-- WHAT THE TASK REQUIRES --
Count the lines below with the string "named" in them. Only the number should be given.

-- GIVEN ENTRIES --
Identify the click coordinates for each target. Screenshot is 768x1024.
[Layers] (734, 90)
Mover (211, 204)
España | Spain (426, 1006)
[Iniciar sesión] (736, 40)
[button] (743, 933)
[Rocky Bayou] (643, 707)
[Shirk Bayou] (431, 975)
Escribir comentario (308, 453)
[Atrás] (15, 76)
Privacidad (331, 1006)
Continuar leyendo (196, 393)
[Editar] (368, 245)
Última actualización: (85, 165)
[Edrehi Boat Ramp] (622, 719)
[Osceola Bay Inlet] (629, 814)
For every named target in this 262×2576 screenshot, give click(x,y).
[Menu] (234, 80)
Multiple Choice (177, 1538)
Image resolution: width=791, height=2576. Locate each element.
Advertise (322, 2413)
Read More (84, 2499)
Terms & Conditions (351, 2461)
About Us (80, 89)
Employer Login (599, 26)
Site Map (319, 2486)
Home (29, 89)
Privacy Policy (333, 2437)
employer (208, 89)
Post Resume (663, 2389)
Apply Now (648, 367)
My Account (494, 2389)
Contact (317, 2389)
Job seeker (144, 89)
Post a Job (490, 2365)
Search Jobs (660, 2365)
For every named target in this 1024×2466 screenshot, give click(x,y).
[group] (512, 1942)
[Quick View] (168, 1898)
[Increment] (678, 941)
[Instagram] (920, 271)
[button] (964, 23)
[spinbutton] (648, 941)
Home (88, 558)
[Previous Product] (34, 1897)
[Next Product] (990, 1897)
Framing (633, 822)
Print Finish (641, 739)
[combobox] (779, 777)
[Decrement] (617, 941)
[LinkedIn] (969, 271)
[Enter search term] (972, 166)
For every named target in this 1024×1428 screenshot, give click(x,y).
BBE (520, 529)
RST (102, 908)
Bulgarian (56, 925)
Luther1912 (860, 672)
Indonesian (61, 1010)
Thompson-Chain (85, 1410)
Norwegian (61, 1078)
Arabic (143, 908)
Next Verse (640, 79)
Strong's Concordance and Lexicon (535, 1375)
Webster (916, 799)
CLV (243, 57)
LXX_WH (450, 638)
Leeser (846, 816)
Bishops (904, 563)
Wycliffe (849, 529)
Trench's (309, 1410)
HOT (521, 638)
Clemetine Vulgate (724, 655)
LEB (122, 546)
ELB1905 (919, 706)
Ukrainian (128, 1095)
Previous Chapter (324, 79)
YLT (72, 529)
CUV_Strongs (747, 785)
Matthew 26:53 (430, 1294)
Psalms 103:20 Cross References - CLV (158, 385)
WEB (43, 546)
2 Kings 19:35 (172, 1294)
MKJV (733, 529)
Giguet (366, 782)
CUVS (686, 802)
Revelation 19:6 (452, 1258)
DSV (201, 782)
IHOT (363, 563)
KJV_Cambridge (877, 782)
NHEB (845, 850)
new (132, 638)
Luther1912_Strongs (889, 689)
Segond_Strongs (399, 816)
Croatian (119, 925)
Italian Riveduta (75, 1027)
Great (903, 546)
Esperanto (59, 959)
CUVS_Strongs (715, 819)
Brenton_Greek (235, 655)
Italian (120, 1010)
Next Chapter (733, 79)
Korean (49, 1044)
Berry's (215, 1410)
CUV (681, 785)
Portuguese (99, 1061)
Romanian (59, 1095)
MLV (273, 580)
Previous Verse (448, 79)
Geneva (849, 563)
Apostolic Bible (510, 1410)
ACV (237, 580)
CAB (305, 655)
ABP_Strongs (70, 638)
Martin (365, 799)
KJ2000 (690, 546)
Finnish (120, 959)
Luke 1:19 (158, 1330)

-- OUTPUT OF THE TASK --
3